その面影には見覚えがあった。いや、見覚えがありすぎて間違いようが無かった。しかし、何故だろう。ふいに猛禽のように鋭く視線を背後にやる彼の表情は、いつも知っているその彼とは違う。
(ファルケン? ……じゃない?)
ファルケンなら、こんな厳しい目はしない。こうした戦に臨むものがするような、こんな冷徹で何かを見通すような目を、ファルケンは知らない。彼はもっと穏やか優しい目をしていた。目の前にいるものはファルケンに似ているのだが、まるで彼とは似ても似つかない性質を持っていた。
「誰?」
ロゥレンがつぶやいた言葉は、男に通じたようだった。彼は気づいたように、にこりと笑った。
「あぁ、よかった。大丈夫みたいだな」
狼人は安堵したように言うと、今更顔の覆面がずれているのに気づいて、慌てて顔を布でぐるりと巻いた。それから、彼女を抱きかかえたまま、木の上に飛び上がる。狼人特有のとてつもない速さで、木の上を飛び回り、あっという間に炎の放つ熱が消える場所まで行くと、彼はロゥレンを木の枝に下ろした。
「ここからは、自分で帰れるな?」
覆面の狼人は、穏やかな口調で言った。ロゥレンは呆然として、こくりと頷いた。何となく、妙な胸騒ぎがした。

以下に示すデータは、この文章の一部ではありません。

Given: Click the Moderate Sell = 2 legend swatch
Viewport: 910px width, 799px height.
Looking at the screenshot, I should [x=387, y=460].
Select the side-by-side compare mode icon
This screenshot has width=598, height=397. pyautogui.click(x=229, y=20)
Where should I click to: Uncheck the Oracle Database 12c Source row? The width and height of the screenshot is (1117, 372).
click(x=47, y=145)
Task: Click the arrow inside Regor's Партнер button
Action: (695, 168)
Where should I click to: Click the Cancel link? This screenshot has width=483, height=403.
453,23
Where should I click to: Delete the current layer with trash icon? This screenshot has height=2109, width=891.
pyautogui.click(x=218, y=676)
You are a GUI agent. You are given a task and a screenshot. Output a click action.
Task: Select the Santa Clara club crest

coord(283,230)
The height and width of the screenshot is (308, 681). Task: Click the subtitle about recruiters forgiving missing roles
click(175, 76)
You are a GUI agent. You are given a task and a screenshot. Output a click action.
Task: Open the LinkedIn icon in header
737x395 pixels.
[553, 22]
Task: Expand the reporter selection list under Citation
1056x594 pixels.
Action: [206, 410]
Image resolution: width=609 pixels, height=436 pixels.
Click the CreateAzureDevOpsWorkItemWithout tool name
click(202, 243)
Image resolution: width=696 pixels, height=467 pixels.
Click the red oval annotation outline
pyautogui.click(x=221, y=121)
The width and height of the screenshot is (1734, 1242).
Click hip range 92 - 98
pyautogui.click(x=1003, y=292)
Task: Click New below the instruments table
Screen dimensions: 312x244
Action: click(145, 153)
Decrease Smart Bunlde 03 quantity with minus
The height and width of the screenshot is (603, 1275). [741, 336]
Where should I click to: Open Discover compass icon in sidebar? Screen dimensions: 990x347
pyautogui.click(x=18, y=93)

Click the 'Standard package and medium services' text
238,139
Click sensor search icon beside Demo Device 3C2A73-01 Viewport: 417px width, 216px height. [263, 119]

「じゃ、オレはあっちを助けに行かないといけないから。危ないから、もう一人でアレに近づくんじゃないぜ」
彼はそういうと、きびすを返した。再び去ろうとする狼人に向かい、ロゥレンは慌てて声をかける。
「ま、待って!」
狼人は、少しだけ彼女を振り向く。ロゥレンは口を開いたが、言いたい事をうまくまとめる事はできなかった。彼女は、首を振った。
「ごめん、なんでもないの」
「そうか。じゃあ気をつけて」
「あ、あんたも気をつけてね」
ロゥレンは慌てていった。それから、小声でぼそりと付け足す。
「そ、それから、ありがとう」
男が笑ったのは、目を見ればすぐにわかった。
ロゥレンは少しだけ赤面した。狼人の目は、先ほどとは対照的に優しく、ひどく穏やかだった。そう、誰かのように――。
「じゃあな」
「う、うん」
ロゥレンは、反射的に答える。
狼人は、もう振り返る事もなく、そのまま走り出した。すぐに彼の姿は見えなくなり、ロゥレンはぽつんとそこに取り残される。
(どうして……)
ロゥレンは、困惑気味にその見えない後姿を追った。
「あんた、どうして、ファルケンと同じ顔してるのよ……」
彼女はぽつりとつぶやいた。風がざわざわと、上の木の葉を揺らしている。答えをくれるものは誰もいない。